What was Nehemiah trying to do with the nobles and officials with regard to their oath and the shaking out of his robe?

  • Nehemiah was focusing in on the real issues that reside with repentance. He was not satisfied that the nobility and officials understood that they were wrong. Nehemiah wanted them to understand that they had to change their lives and the way that they did business. He made them sign an oath and presented them the knowledge that God would respond should they not uphold their commitments.
Section Five: Nehemiah’s Example

Have someone in your group read Nehemiah 5:14-19.

What was Nehemiah doing through the example he was setting?

  • Nehemiah knew that written oaths aside, people could easily slip back to their old ways. Through his example of unselfishness, he chose not to abuse his position of power as others had done in the past. Instead, he set a daily example of generosity.

What do you think Nehemiah’s daily dinners for 150 accomplished?

  • Besides the continued demonstration of a loving and sharing attitude, his ability to communicate his faith was no doubt spread among his followers faster. Openness and sharing with others is all part of God’s wonderful plan.


Why is it so important for church leadership to resolve internal problems such as Nehemiah ran into quickly? What could happen to the church itself if they are left unresolved?

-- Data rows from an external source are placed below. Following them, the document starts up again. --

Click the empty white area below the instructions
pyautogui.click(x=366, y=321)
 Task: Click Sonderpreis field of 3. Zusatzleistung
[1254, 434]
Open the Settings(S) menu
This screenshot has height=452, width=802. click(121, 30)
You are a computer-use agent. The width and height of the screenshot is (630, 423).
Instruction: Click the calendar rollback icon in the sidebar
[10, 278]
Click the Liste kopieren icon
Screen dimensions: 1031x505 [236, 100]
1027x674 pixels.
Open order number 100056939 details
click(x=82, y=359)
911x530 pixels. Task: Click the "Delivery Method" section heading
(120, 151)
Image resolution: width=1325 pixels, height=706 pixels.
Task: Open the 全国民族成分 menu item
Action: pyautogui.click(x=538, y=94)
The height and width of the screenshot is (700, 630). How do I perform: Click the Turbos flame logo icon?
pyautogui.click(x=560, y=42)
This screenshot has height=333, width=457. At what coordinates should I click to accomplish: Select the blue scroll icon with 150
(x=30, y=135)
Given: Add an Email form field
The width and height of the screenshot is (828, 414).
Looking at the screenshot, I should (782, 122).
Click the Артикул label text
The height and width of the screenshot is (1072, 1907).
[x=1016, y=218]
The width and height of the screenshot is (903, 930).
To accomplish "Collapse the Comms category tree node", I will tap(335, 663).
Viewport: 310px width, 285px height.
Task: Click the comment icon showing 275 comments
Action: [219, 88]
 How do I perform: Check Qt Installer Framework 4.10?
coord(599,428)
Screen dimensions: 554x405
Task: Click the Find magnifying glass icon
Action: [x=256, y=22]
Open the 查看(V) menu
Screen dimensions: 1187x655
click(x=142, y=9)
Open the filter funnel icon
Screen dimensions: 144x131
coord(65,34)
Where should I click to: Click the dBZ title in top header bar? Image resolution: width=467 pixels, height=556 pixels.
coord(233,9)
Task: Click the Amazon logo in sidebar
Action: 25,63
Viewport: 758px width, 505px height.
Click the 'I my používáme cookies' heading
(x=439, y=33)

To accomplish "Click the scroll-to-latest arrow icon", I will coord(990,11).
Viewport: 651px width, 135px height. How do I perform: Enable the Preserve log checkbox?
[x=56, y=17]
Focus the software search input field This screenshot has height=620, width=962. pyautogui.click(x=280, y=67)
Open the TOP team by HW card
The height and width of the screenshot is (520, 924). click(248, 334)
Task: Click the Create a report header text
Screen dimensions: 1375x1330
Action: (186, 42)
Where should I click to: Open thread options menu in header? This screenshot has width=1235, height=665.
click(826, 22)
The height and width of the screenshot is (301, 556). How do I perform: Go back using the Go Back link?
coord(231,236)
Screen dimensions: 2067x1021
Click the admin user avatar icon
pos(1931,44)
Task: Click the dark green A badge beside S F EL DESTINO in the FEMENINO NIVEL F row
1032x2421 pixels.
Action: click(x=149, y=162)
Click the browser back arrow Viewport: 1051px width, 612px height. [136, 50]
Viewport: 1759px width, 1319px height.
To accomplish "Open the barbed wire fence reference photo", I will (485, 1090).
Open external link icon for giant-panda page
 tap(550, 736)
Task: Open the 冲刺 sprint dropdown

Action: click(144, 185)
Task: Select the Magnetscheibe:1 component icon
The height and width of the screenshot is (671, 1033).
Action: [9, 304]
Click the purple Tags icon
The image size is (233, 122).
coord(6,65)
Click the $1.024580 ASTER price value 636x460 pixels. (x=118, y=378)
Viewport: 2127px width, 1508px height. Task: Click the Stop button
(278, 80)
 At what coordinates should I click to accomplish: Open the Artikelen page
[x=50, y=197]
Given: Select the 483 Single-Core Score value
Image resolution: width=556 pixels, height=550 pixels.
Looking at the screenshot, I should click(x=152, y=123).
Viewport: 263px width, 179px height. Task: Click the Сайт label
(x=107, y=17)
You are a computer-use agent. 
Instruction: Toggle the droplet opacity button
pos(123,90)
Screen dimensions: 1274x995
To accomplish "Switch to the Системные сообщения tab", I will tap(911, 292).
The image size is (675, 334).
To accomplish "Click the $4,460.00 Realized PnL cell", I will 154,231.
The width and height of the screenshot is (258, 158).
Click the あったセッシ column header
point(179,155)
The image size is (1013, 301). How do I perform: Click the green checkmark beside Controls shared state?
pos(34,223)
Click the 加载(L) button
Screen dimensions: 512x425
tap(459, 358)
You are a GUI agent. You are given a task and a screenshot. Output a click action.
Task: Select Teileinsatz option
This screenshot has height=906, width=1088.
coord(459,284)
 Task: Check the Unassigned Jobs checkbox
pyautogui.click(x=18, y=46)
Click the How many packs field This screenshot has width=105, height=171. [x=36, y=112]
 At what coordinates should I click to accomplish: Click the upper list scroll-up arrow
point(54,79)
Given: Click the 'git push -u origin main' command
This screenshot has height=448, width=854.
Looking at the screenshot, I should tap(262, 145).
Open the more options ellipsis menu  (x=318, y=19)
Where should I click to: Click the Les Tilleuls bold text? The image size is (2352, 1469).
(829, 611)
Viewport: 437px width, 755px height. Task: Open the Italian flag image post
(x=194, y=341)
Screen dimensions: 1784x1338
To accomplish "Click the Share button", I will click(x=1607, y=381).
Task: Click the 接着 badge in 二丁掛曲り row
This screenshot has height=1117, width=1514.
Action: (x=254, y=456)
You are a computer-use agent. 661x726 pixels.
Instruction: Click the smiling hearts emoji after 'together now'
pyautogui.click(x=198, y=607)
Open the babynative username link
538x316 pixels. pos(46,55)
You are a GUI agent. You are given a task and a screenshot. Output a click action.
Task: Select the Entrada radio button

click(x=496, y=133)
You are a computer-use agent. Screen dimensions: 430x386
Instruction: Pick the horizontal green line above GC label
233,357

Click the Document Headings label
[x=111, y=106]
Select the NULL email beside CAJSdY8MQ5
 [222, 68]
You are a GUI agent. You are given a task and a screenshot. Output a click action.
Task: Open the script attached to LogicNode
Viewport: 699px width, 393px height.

  • Not to do so risks the well-being of the Church itself. Division among church members is Satan’s way of disrupting the good work of the Church.

Bible Truth Being Taught

When God’s people become divided and harm one another, only their commitment to His Word can reunite them.

Our Response

To look to God’s Word for eternal truths that transcend and heal divisions in the body of Christ.